# like/dislike



## mhenry (Dec 17, 2011)

What do you guys think of this combo. buffalo horn handle, honduran rosewood spacer, green camel bone ferrule


----------



## GLE1952 (Dec 17, 2011)

Mike,
+ 1 on the interesting materials.
I think the spacer gets kind of lost, but as you know I always like a little "flash"!

Glen


----------



## SeanRogerPierce (Dec 17, 2011)

Well done but would not be my combination of materials.


----------



## Timthebeaver (Dec 17, 2011)

Looks really cool.


----------



## echerub (Dec 17, 2011)

I think it's interesting, but not really my cup o' tea.


----------



## tk59 (Dec 17, 2011)

There's really nothing I like about that handle. It doesn't look clean. The horn part might work with other ferrules and spacers...


----------



## Don Nguyen (Dec 17, 2011)

I think the handle and spacer look absolutely great, but the ferrule kind of just sticks out. Like dijon mustard on... steak.


----------



## bcrano (Dec 17, 2011)

I like it. I'm a wood guy but thinks it looks really cool.


----------



## WillC (Dec 17, 2011)

I really like it, its very naturalistic and sculptural. Not sure your photo shows it off as nicely as it could. I guess it needs to be on the right knife.


----------



## Johnny.B.Good (Dec 17, 2011)

SeanRogerPierce said:


> Well done but would not be my combination of materials.



+1

I really like your work Mike, but the colors here don't do it for me.


----------



## El Pescador (Dec 17, 2011)

Dislike


----------



## mhenry (Dec 17, 2011)

Here's a slightly better pic out in the sunlight






WillC said:


> I really like it, its very naturalistic and sculptural. Not sure your photo shows it off as nicely as it could. I guess it needs to be on the right knife.


----------



## 99Limited (Dec 17, 2011)

I think this handle is one of those things that you need to hold it and look at it for a while and study it. The second picture puts a more positive light on it.


----------



## WillC (Dec 17, 2011)

Wow, what a difference, I really like it. Have you got a knife in mind?


----------



## Andrew H (Dec 17, 2011)

Doesn't work for me.


----------



## jmforge (Dec 17, 2011)

It would probably work for me if the ferrule was rosewood.


----------



## mhenry (Dec 17, 2011)

It turned out a little undersized for the knife I was making it for. Think it would be perfect for a 165ish nakiri, that I dont have at the moment. I guess I gonna have to remedy that



WillC said:


> Wow, what a difference, I really like it. Have you got a knife in mind?


----------



## add (Dec 17, 2011)

Great work! :thumbsup:

I like it... a lot, much better pic.
My personal nit might be a different color spacer- perhaps black, or not one at all.

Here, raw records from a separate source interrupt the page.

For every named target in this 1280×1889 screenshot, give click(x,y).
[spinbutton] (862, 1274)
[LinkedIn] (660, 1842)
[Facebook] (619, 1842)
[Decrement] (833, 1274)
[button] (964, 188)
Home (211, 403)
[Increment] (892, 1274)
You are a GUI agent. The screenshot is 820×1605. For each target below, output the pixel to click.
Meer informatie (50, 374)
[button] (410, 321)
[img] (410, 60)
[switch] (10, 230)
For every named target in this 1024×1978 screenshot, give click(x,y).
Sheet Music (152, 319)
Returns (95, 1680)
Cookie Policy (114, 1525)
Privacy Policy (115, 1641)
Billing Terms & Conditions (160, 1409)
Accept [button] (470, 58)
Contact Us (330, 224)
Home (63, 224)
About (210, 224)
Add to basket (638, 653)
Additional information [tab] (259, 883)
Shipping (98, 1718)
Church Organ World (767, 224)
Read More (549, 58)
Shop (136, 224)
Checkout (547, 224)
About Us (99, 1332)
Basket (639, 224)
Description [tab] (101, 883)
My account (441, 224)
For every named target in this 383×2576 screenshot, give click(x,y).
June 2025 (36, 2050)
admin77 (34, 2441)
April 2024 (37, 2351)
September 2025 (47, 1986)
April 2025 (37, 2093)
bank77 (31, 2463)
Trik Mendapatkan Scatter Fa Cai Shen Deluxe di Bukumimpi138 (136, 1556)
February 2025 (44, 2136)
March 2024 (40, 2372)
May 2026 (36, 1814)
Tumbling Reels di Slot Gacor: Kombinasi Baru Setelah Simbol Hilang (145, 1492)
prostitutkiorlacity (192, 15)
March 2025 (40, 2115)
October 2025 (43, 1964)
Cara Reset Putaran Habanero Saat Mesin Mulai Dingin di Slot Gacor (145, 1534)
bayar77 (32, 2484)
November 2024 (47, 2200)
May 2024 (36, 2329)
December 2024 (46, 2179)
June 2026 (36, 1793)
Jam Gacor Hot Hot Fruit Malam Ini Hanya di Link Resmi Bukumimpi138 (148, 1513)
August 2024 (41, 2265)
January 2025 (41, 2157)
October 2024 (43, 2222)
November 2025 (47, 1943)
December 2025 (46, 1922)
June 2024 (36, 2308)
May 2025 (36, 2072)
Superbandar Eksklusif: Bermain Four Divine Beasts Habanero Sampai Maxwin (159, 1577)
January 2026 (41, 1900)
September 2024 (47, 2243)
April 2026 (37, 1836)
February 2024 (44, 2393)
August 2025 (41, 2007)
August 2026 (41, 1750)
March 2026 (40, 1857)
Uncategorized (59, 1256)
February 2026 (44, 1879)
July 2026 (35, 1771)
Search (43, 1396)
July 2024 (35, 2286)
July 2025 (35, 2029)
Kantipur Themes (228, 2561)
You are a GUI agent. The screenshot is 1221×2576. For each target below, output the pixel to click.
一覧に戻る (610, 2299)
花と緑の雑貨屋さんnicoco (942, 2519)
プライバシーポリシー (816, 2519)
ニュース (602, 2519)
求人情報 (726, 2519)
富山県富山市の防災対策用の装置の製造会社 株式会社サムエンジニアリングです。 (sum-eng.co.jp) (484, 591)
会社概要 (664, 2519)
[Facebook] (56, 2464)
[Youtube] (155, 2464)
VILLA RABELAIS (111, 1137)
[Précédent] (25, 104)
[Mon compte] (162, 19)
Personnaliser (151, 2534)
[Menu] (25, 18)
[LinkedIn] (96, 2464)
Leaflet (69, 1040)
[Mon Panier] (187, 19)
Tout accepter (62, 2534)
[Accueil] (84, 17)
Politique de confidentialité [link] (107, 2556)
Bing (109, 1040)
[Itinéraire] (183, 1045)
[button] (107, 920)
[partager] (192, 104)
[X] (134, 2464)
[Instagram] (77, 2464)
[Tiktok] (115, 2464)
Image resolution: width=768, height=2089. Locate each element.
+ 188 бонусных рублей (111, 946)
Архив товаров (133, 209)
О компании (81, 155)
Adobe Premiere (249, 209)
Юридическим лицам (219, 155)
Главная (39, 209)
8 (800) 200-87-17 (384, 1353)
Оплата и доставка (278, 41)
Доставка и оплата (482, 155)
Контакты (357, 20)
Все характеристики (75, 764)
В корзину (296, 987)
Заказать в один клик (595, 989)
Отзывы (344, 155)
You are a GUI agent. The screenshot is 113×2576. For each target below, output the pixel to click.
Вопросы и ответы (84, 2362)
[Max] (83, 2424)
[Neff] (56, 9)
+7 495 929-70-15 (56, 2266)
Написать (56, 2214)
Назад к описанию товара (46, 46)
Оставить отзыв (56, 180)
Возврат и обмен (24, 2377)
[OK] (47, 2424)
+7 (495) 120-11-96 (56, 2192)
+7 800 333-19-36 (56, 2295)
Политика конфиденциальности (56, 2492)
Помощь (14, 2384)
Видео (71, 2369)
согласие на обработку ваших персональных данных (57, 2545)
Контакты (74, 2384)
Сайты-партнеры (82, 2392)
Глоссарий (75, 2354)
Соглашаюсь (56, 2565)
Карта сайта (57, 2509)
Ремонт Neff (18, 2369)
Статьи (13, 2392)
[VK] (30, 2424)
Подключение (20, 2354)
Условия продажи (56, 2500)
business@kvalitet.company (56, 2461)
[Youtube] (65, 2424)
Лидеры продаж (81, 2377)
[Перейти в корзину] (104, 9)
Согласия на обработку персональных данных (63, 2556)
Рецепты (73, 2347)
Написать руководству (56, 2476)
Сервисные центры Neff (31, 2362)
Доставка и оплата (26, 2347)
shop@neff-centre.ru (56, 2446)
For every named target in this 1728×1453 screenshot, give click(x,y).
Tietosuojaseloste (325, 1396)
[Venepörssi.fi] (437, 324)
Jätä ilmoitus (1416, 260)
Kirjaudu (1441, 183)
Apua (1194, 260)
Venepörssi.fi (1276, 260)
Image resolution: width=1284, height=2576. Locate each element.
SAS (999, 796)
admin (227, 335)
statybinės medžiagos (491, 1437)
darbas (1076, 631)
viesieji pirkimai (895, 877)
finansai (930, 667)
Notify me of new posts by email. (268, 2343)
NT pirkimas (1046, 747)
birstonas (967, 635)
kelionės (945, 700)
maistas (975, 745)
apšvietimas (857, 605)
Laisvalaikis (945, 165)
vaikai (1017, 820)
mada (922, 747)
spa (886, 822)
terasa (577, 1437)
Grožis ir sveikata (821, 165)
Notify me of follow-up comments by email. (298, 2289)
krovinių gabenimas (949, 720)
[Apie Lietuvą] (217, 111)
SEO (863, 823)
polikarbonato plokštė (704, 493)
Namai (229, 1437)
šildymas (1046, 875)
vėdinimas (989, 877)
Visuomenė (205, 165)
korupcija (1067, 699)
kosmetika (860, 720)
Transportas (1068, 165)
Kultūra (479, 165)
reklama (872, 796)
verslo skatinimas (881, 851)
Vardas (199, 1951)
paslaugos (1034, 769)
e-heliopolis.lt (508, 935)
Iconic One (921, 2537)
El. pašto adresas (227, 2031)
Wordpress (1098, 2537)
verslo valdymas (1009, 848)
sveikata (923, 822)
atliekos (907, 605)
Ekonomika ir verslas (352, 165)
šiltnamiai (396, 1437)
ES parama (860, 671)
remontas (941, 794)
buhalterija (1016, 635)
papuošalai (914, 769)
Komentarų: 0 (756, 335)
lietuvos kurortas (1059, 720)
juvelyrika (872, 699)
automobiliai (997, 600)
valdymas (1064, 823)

Camel bone is great stuff. 
It's becoming a popular alternative to the ever increasing price and diminishing supply of India sambar stag (embargo).
It can be dyed to about whatever color you can want.

Perhaps for some, the materials used here don't have an "Asian" feel about them?
That said, maybe your combo would also work real nice on a BB'Q type knife (criollo/gaucho) or utensil, as well as, that rustic nakiri...


----------



## RRLOVER (Dec 17, 2011)

I like it:thumbsup: I have always liked the creative stuff over the classical,I guess it's the pimp in me:wink:


----------



## tk59 (Dec 18, 2011)

I still don't like the color scheme. If I was gonna do the horn, I'd maybe make it horn-bone-horn or something. As it is, it looks a little Frankenstein-ish.


----------



## sachem allison (Dec 18, 2011)

I think if the buffalo horn was jigged or brushed it might look better. I do like it though.


----------



## Eamon Burke (Dec 18, 2011)

Most folks don't get in on the camel bone, but I think this looks cool, but the rosewood does get lost


----------



## jmforge (Dec 18, 2011)

johndoughy said:


> Most folks don't get in on the camel bone, but I think this looks cool, but the rosewood does get lost


 There is a bit of a prejudice against camel and giraffe bone amongst many in the knife world. I think it is because of the weird dyed colors much like some of the stabilized wood.


----------